Só que a história não acaba aí. A proibição de aplicativos destaca um problema mais profundo em nossa arquitetura de comunicação moderna: a centralização da informação.

“Acho que a questão da censura à loja de aplicativos é uma camada de gelo na superfície do iceberg acima da água”, diz Eben Moglen, professor da Faculdade de Direito da Universidade Columbia, e uma das principais vozes do movimento de ativistas do software livre que há tempos vem alertando sobre os perigos do software comercial com administração centralizada.

Durante mais de uma década, nós, os usuários de aparelhos digitais, temos defendido ativamente uma infraestrutura on-line que agora parece singularmente vulnerável às sanções de déspotas e outros que buscam controlar a informação. Nós nos reunimos em smartphones, lojas de aplicativos, redes sociais e sites de armazenagem na rede. Editoras como o “New York Times” estão investindo em aplicativos e conteúdo publicado em redes sociais em vez da comparativamente aberta internet. Algumas startups agora se valem exclusivamente de aplicativos; o Snapchat, por exemplo, somente existe como aplicativo de celular.

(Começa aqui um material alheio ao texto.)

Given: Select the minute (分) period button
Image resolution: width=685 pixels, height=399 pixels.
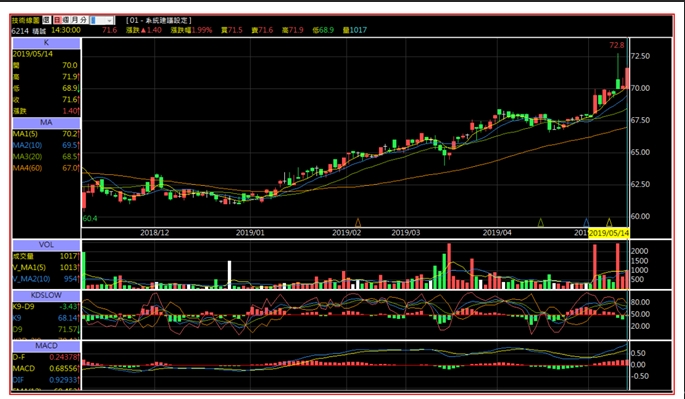Looking at the screenshot, I should tap(83, 20).
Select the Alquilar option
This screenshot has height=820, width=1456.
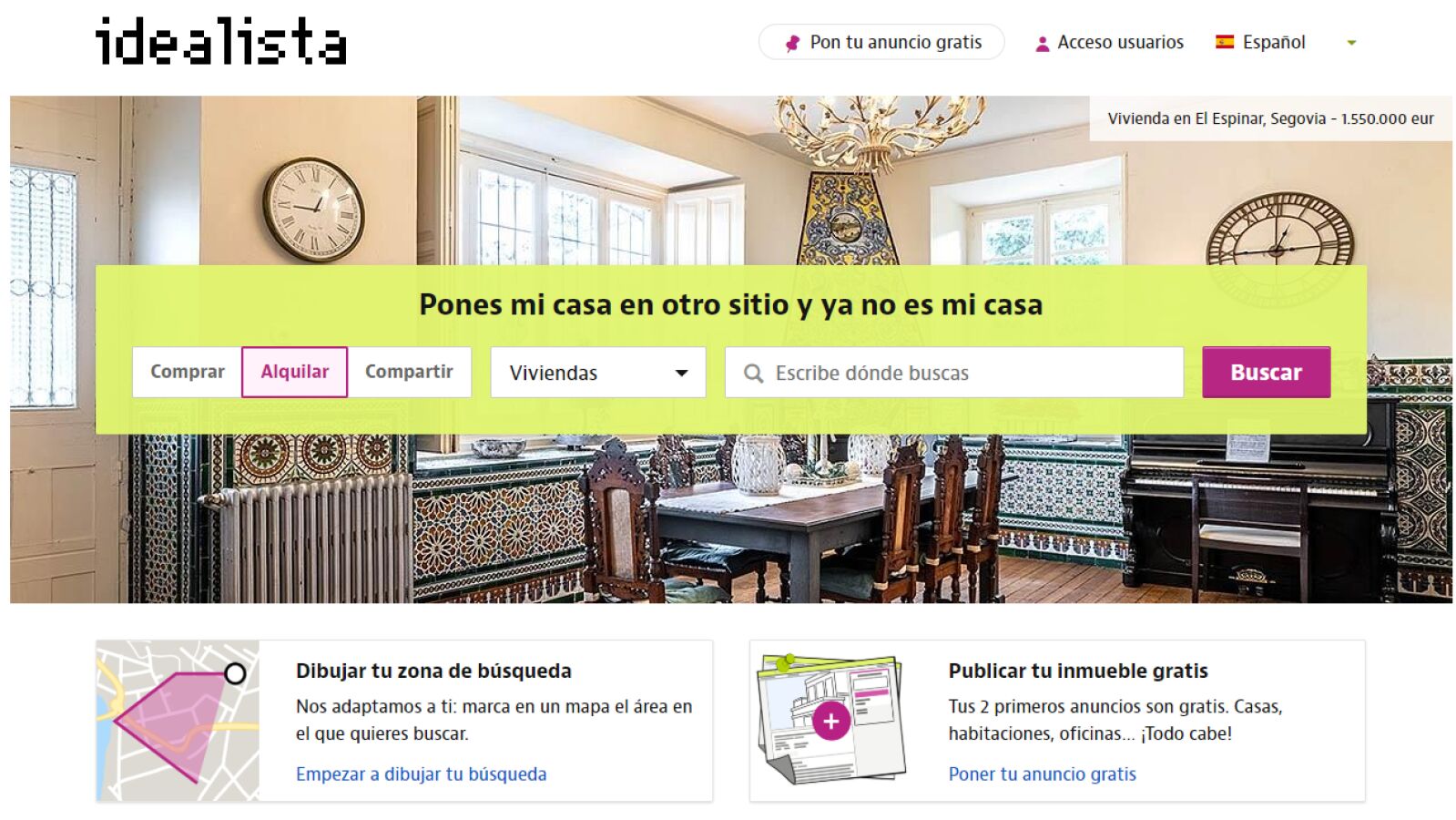(294, 372)
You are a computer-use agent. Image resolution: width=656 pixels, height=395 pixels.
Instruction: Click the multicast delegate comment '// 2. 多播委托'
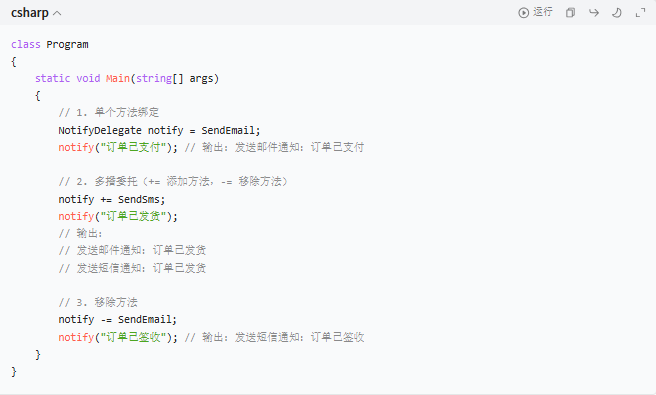98,182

Comparado a formas mais antigas de distribuição de programas, os aplicativos baixados das lojas são mais convenientes para os usuários e costumam ser mais seguros contra programas mal-intencionados, além de serem potencialmente mais lucrativos para os criadores. Mas, a exemplo de tanta coisa on-line agora, eles correm o risco de alimentar os mecanismos do controle central. Na maioria dos países, as lojas da Apple e do Google são os únicos lugares para achar aplicativos para dispositivos que rodam seus respectivos sistemas operacionais. Existem mais escolhas de lojas Android na China, onde o Google não oferece sua loja.

Quase todo o valor econômico da internet está conectado a dois lugares muito específicos: a área da Baía de San Francisco e Seattle, lares da Apple, Amazon, Google e Facebook, as quatro monstruosamente grandes empresas que detêm as plataformas da informação central da internet. Enquanto essas empresas começavam a construir impérios on-line maiores do que nunca, elas se transformaram em gargalos convenientes – os próprios pontos de controle que a internet deveria eliminar.

Empresas contra governos

A exemplo de todas as companhias, aquelas on-line devem oferecer algum nível de respeito aos governos. Elas obedecem às leis locais e nacionais, ordens de tribunais e às autoridades de segurança nacional, e se dobram a outras formas de coerção menos transparentes. Podem enfrentar governos – como a Apple fez ao encarar o FBI não desbloqueando o iPhone de um terrorista no ano passado –, mas elas geralmente têm de escolher suas batalhas e equilibrar os interesses. A Apple obtém uma boa parcela de seus lucros na China. Será que pode correr o risco de perder todos esses bilhões para proteger um punhado de aplicativos?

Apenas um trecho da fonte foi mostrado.